#### [Actions to take]
[a] Which investors does the Last Energy article name as taking part in the company's $100 million Series C round?
[b] Continue the Last Energy article from its final sentence about on-site construction.

The startup is betting on a retro reactor design, rapid manufacturing, and a sealed-steel approach to redefine nuclear energy’s future
Nuclear’s Renaissance: Why Now?
After years on the fringe, nuclear energy is back in the spotlight—and Last Energy is one of the startups leading the charge.
- The company just closed a $100 million Series C led by the Astera Institute, with participation from AE Ventures, Gigafund, Woori Technology Investment, and others.
- The surge in data center energy demand and clean energy urgency is pushing investors and policymakers to reconsider nuclear as a scalable, carbon-free energy source.
“Everyone just comes to us saying, ‘Of course nuclear is key,’” says CEO Bret Kugelmass, reflecting on the shift in perception.
A Bold, Back-to-Basics Reactor Design
What sets Last Energy apart? Instead of starting from scratch, the company is reviving and re-engineering a proven reactor design—originally used in the NS Savannah, the world’s first nuclear-powered merchant ship.
- That ship’s power plant was one-tenth the size of Last Energy’s new reactor design.
- The startup has scaled and modernized the system to deliver 20 megawatts of electricity—enough to power 15,000 homes.
- The design is based on pressurized water reactor (PWR) tech, a decades-old standard in nuclear power.
By leveraging existing designs and focusing on manufacturability, Last Energy hopes to cut costs and accelerate deployment.
A New Approach: Steel, Not Concrete
Perhaps the most radical shift is the company’s decision to encase each reactor core in 1,000 tons of steel, not concrete.
- The sealed steel reactor is designed to never be serviced during its operational life—minimizing complexity and reducing long-term maintenance risks.
- The reactors arrive fully fueled with six years of uranium. After operating, the entire steel unit becomes a self-contained waste cask.
- Unlike traditional reactors, there are no penetrations through the steel shell, aside from electrical and control interfaces.
“Most people think concrete is cheaper,” Kugelmass said. “But not when it’s nuclear-grade concrete.”
This design reduces the need for on-site construction, one of the biggest sources of delays and cost overruns in traditional nuclear projects.

#### [Information supplied]

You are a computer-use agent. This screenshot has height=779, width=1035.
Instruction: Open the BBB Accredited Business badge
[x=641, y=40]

* * *

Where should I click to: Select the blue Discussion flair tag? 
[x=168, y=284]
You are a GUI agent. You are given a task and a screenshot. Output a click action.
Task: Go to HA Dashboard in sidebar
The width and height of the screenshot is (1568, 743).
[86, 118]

---

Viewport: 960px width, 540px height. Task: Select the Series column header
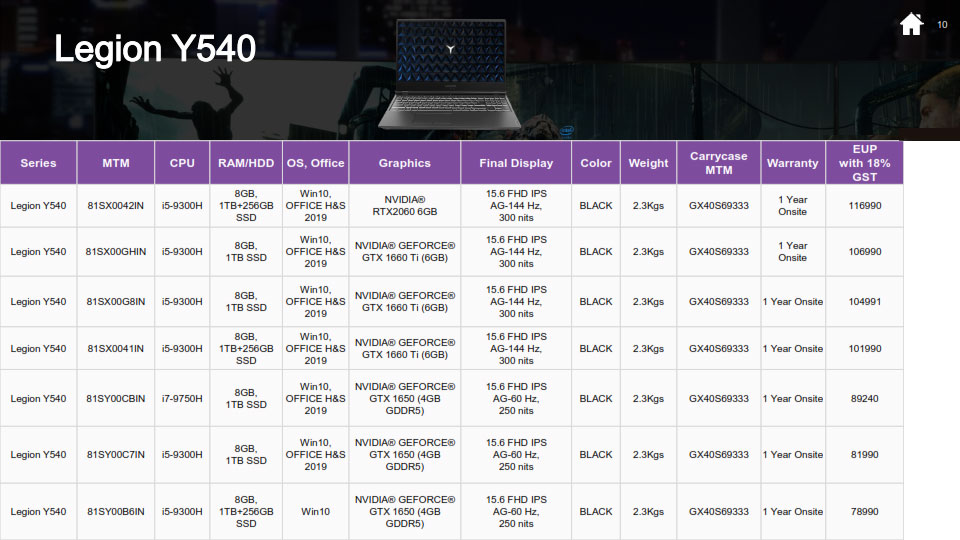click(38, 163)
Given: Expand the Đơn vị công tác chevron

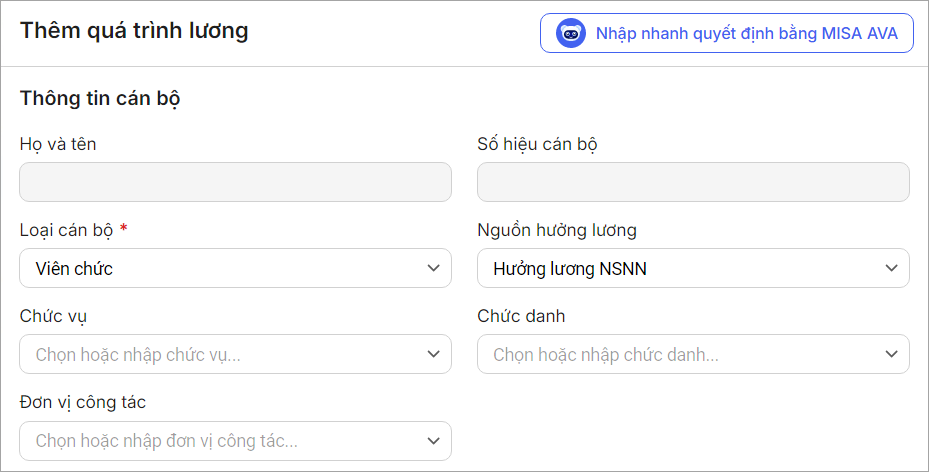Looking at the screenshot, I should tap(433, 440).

#### [Answers to the exercise]
[a] Astera Institute (lead), AE Ventures, Gigafund, Woori Technology Investment

[b]
Building the First Units, Scaling for Thousands
Last Energy’s near-term goal is to build a 5-megawatt pilot reactor at Texas A&M, fully funded by the new raise.
- The pilot reactor is expected to come online in 2026, with the full 20-megawatt version slated for 2028 production.
- The long-term vision? Mass production. The company believes it can scale to thousands of units, with significant cost reductions following the kind of economies of scale seen in other tech sectors.
While Kugelmass won’t commit to exact pricing, he points to price compression trends in other industries—such as solar and semiconductors—where costs fall dramatically with scale.
“We don’t think in ones and twos,” he said. “We think in tens of thousands.”
Micro Reactors, Mega Potential
Last Energy joins a growing list of nuclear startups securing big checks:
- X-energy raised $700M (backed by Google).
- Aalo Atomics brought in $100M for its prototype.
- Antares raised $96M for its next-gen reactor design.
Yet while most nuclear startups chase advanced fission concepts, Last Energy’s strength lies in simplifying, not reinventing. It’s shipping proven tech, wrapped in modern engineering and AI-driven manufacturing workflows.
If successful, the company could make small nuclear reactors as scalable as shipping containers—deployable anywhere, affordable for industrial or grid use, and with zero-emission output.